As indicators reveal signs that the country’s economy is starting to pick up, China Daily asks five leading economists for their long-term views, including what they see as the risks along the way.
Zhu Haibin, chief economist in China, JPMorgan Chase & Co
Last week’s GDP data highlighted growing economic activity. Domestic demand and retail sales have all held up, which was a positive sign. But one surprise has been the increased growth in fixed-assets investments.
This suggested an upturn in infrastructure investment in particular, probably due to government measures to address short-term fiscal constraints. Looking ahead, Beijing will probably continue to support infrastructure investment in the coming months as a way of dealing with that problem.
Other areas of the economy still need to be addressed. Development in the real estate market remains critical, and should be watched closely. In addition, stock market turmoil could affect the financial sector’s contribution to GDP growth in the short term.
It could also have an effect on Internet-related sectors and e-commerce, which have attracted substantial investment. That might ease as a result of the fallout from the markets.
Wang Tao, chief economist in China, UBS AG
Economic improvement is expected to continue in the third quarter, boosted by stronger infrastructure support and a modest export recovery. But the impact of government policy support will start to fade in the fourth quarter, while concerns about the property sector will also persist.
The recent recovery in the housing market has had a positive effect, and this will help ease concerns about a downward trend in growth or even a “hard landing” for the sector. Lower borrowing costs, after the People’s Bank of China, the central bank, cut interest rates, have helped fuel demand.
But downside risks remain. Weaker construction activity will have a bigger impact on the economy, while the aftershocks from the stock market turmoil on financial services will be another area of concern.
A stronger currency has also made Chinese exports more expensive, while demand for goods outside the United States looks fragile. These are additional downside risks that the economy faces in the months ahead.
Song Yu, chief economist in China, Goldman Sachs
We have argued since the first quarter that three key factors could help spark a meaningful recovery. It was imperative to loosen monetary, fiscal and administrative policies, as well as stimulate spending that had been hit by the anti-corruption campaign. Strong export growth was also vial.
Last week’s data confirmed that this has happened and that overall growth has been reasonably firm, despite the market turmoil, which resulted in a sharp sell-off of A shares. GDP growth was 7 percent in the second quarter, which was good news.

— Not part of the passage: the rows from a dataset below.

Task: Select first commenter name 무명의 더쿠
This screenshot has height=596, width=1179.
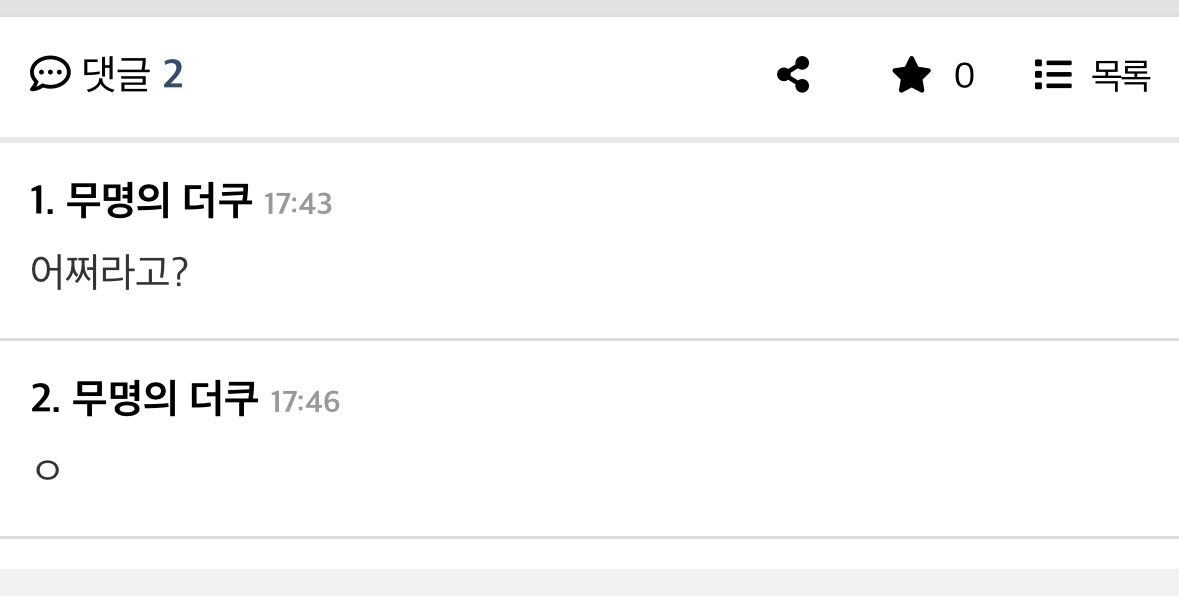Action: pyautogui.click(x=158, y=202)
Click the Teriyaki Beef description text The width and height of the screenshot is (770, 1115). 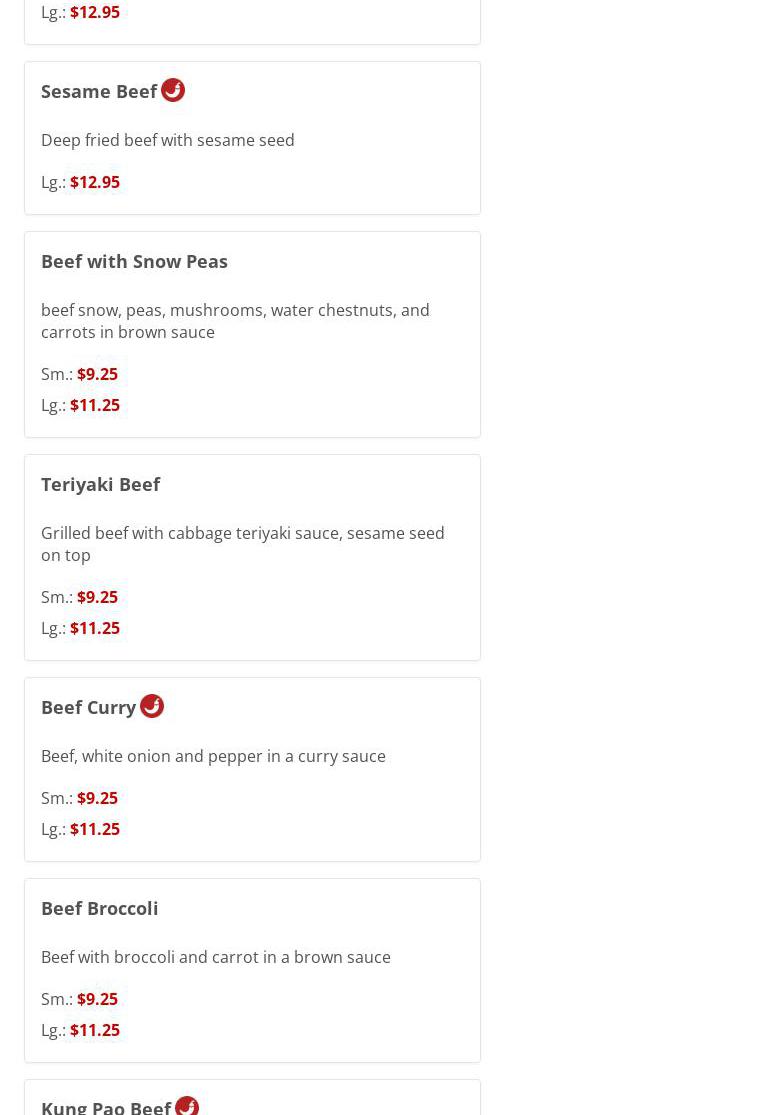242,544
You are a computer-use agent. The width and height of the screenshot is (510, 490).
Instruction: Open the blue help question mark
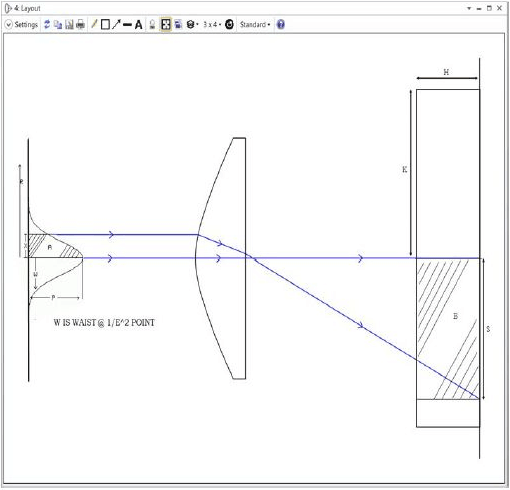pos(281,24)
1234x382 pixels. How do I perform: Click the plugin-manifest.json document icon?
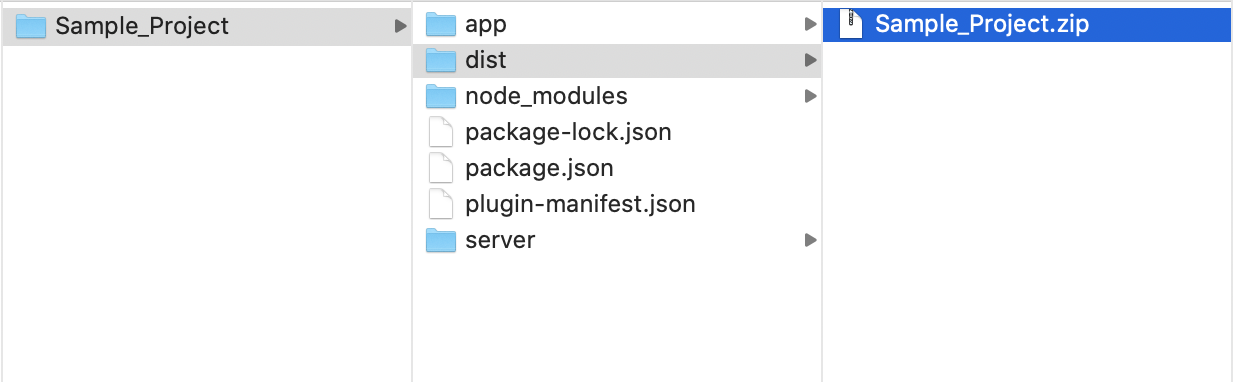tap(441, 204)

Looking ahead to the second half of the year, we expect the government to continue its policy to stimulate the economy because of the correction in equity markets. As a result, economic activity should accelerate in the third quarter, maintaining the 7 percent GDP growth target. Naturally, there will be risks ahead.
Jeremy Stevens, economist, Standard Bank
Official data released last week confirmed that GDP was 7 percent in the second quarter, which beat expectations. On the plus side, growth has stabilized during the past two months after the central government rolled out measures to stimulate the economy.
Maintaining the momentum will be challenging in the second half of the year, which could result in annual growth sliding further to 6.8 percent from 7.4 percent in 2014.
In the third quarter, it is possible the economy could start to run out of steam. Obviously, this will hit the GDP figure. By the fourth quarter, growth could decelerate again. These are the challenges facing China’s economy, despite last week’s unexpected boost in growth.
Jacqueline Rong, economist, BNP Paribas China
The second-quarter GDP figure of 7 percent mirrors the official annual target set out by the government. Although the 7 percent pace was at a decade low, economic structure has improved, with bigger share of consumption and services in GDP, and falling energy intensity after a series of economic measures were launched by the government to stimulate the economy.
But the foundations of recovery remain vulnerable, and depend on policies geared to promote growth throughout the economy. In the short term, one key policy will revolve around infrastructure investment.
We expect public-private partnerships to increase, while local government borrowing will pick up through the second half of the year in the form of bank loans or bond issues. Exports are likely to increase as overseas demand grows stronger.
Taking all these factors into account, we are looking at a moderate rebound in GDP growth to 7.3 percent in the third quarter compared to the same period last year.